My apologies for the rambling response.  This is an area I constantly struggle with, despite knowing better.

>>Using LabVIEW classes for your task handling, it is probably easiest to make the state machine the top level and the task handler interior to it, although the opposite architecture is also quite workable.

I dont think I quite follow that - could you eloborate or link to an example if any ? Thanks.

The one aspect where QSMs shine as compared to a SSM, is the fact the elements can be dequeued and enqueued at different places. Like for instance a QSM can be normally updated inside of a Timed Loop but when in an emergency, like when  the user clicks an Abort button, I can enqueue the relevant element from another Event loop - kind off bringing an interrupt function to the code.

This is is not easy with a SSM as i need to read the relevant user interaction in ALL the states [or] nest the whole normal code inside another outer case which is True as long as the user does not hit the Abort button. . Have tried this in the past but the whole code was a mess of nested cases.
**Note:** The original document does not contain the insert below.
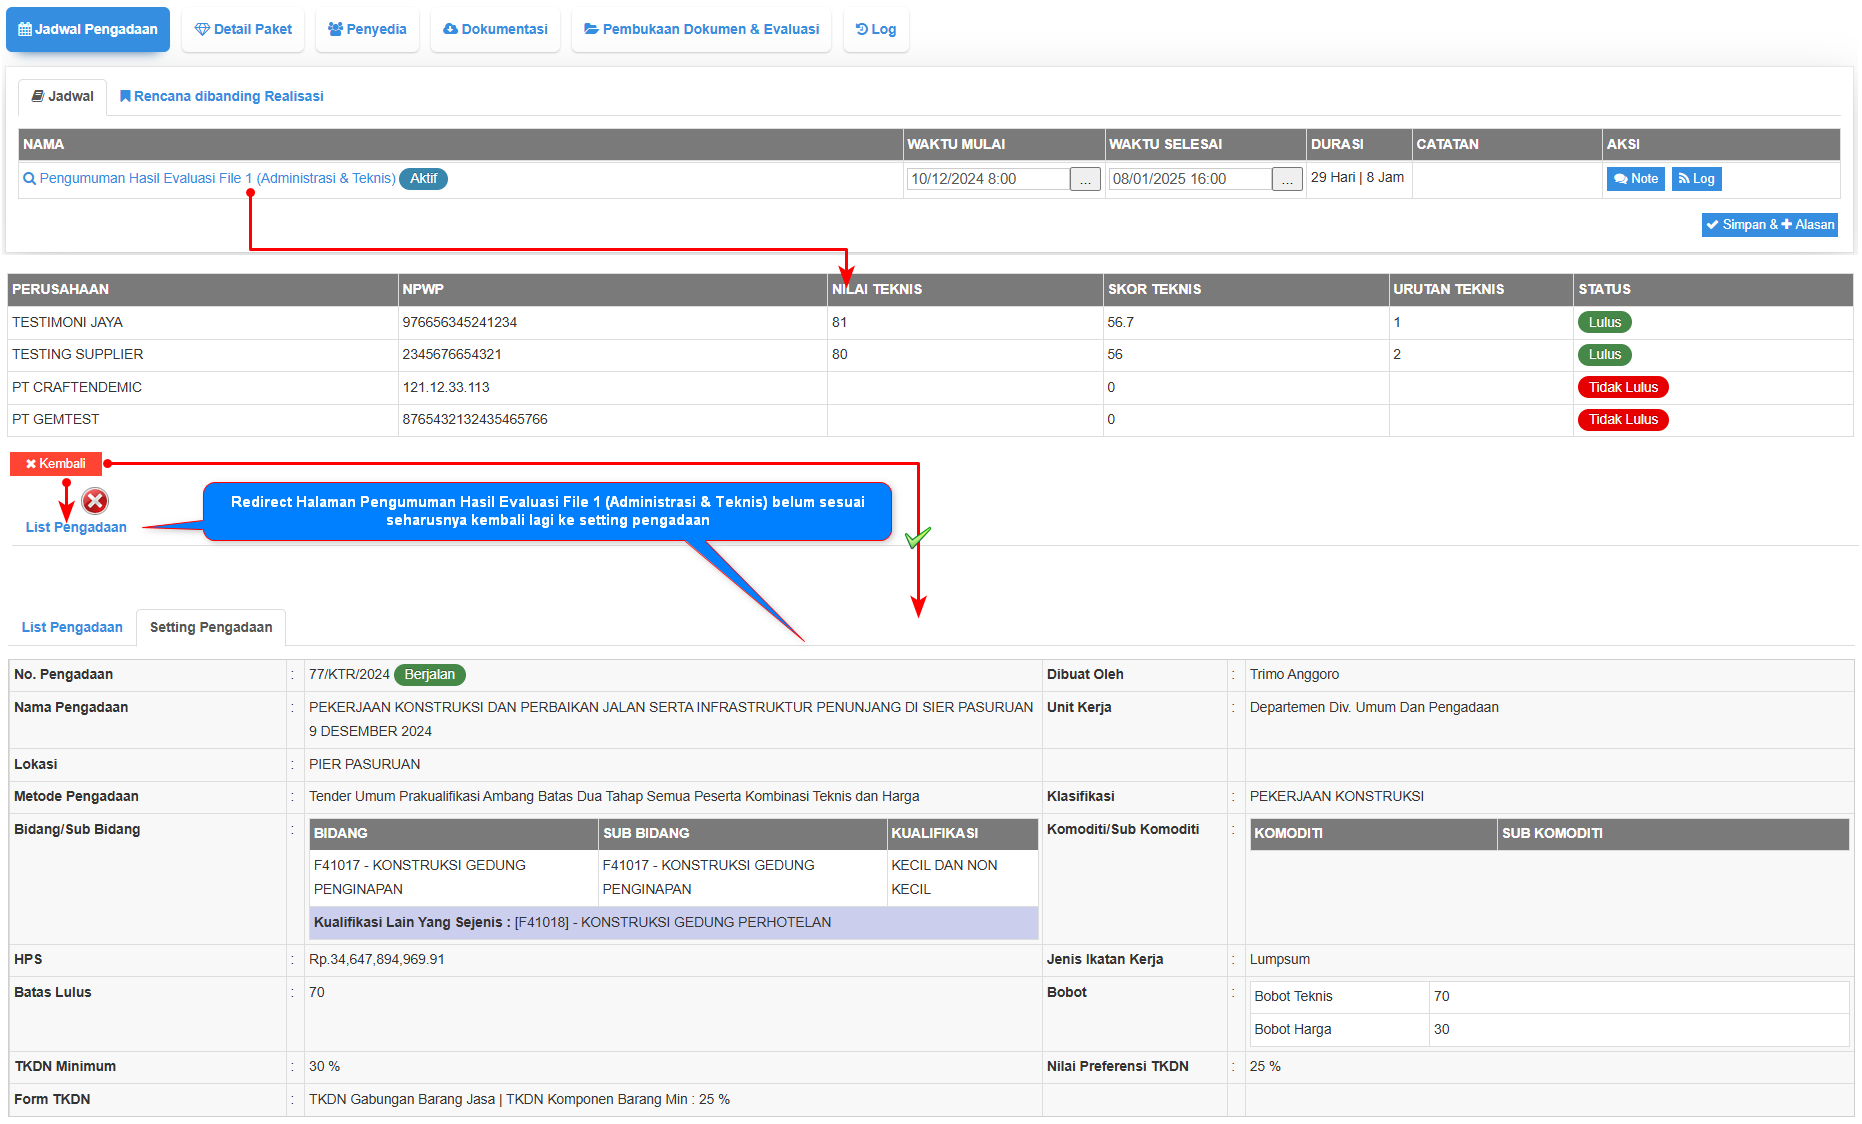Click the red X error icon

point(95,501)
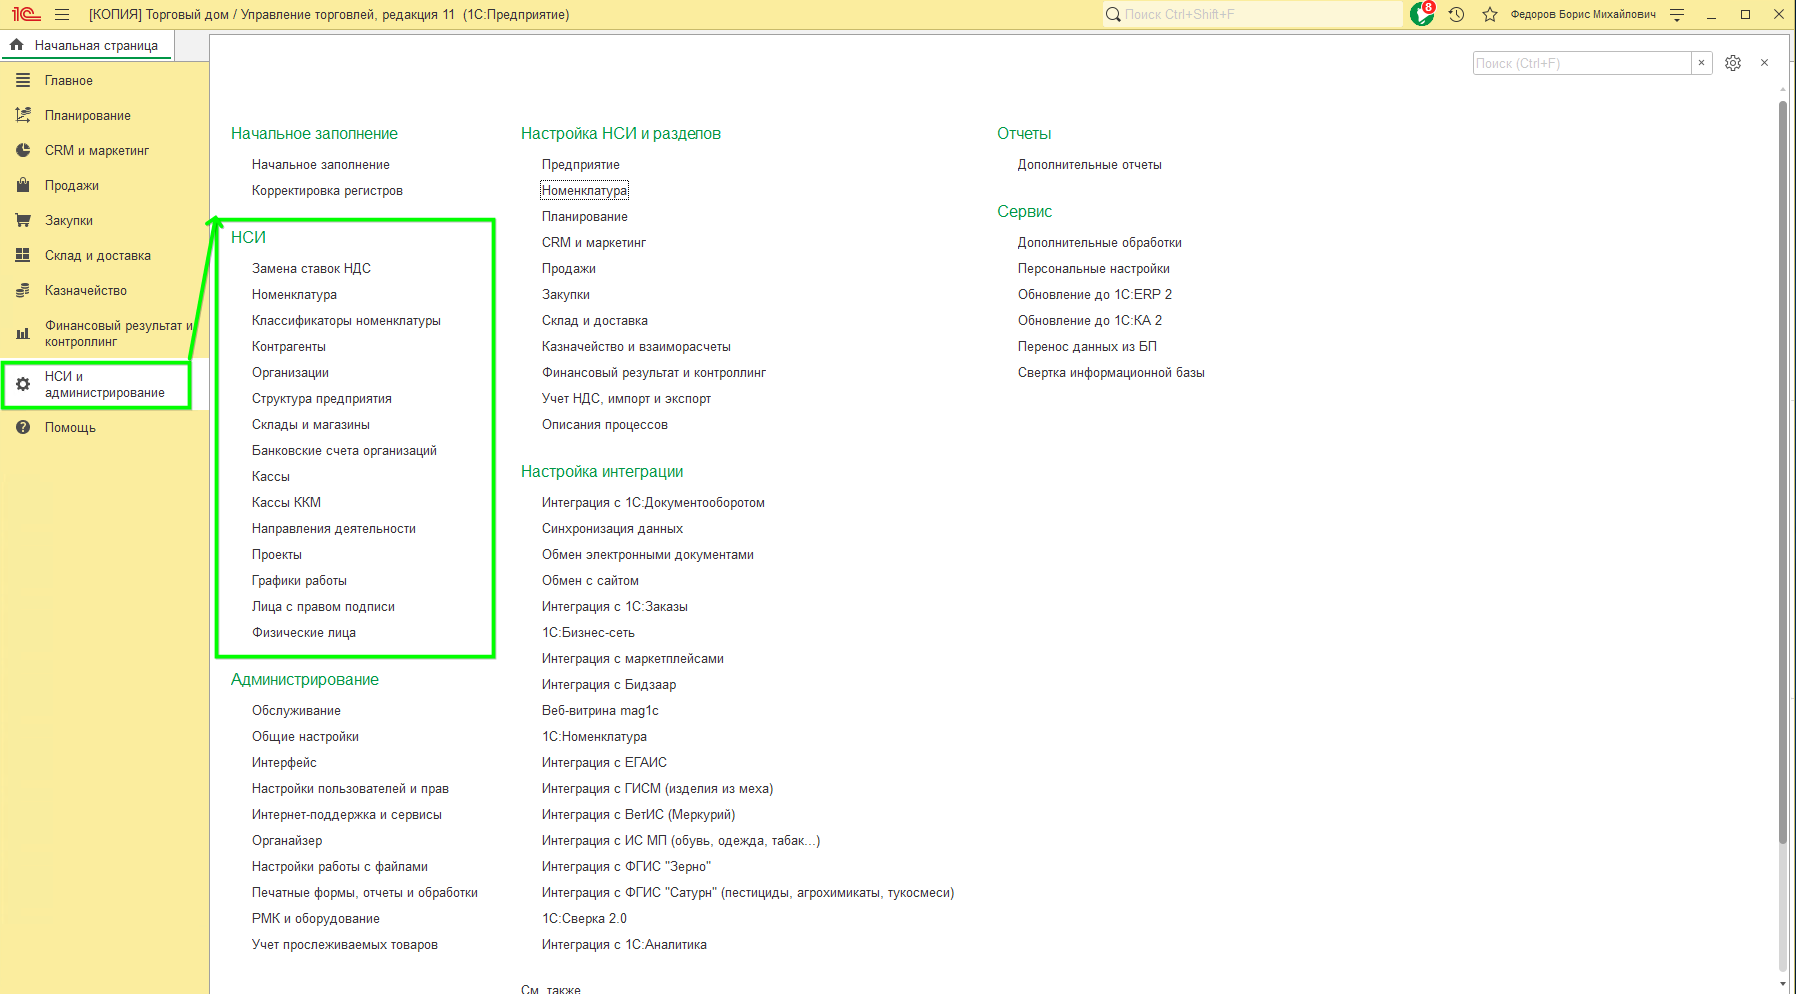Open the settings gear for the section menu
This screenshot has width=1796, height=994.
(x=1733, y=63)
I think your question demonstrates my point.  Unfortunately, I don't have a good example to point you to and don't have the time to write one.  I will try to explain better.  Let's take a simple example - a landscape watering controller (sprinkler controller).  This controller will have several states (e.g. initializing, waiting, watering, closing). Each of these states will accept several commands, but not all commands are accepted in all states.  For example, if the system is watering, a command to start watering could be ignored.

In most programs, at least some states should be interruptible.  For example, if it starts to rain, the watering system should stop watering immediately instead of watering for a set length of time.  However, if the system is in the initialization state, this will probably not be interruptible (but also short).

As you said, the classic LabVIEW way to implement such a thing is to have a case statement to represent the state, and a case statement (usually queue driven) in each state frame to handle the commands.  You thus have a loop with a double case structure.  This can get somewhat unwieldy for large programs.  Note that which case structure represents what will be determined by the relative number of each item. For example, if you have fifty commands and three states, the state should go into the command case.

So how do LabVIEW classes help?  They can eliminate one or both levels of these case structures through the use of dynamic dispatch.  This is done as follows.  A parent class is created that is a generic command.  It has commands for each state.  For each actual command, a class is derived from the parent class.  There are VIs in the specific command class for each state.  A command is generated by creating the correct object for the current state, then calling the parent class command.  Dynamic dispatch will execute the code for the correct command.  The command execution loop is then reduced to a single command VI which dynamically dispatches based on the actual command and the current state.

In practice, things as usually not quite this simple, and you may want different cases for either different commands or different states so that you can change the connector pane of the dynamically dispatched VI as needed.  Look up the LabVIEW examples on dynamic dispatch to see this in action.

I am afraid I have still not made myself clear.  Keep asking questions and I will try to keep answering.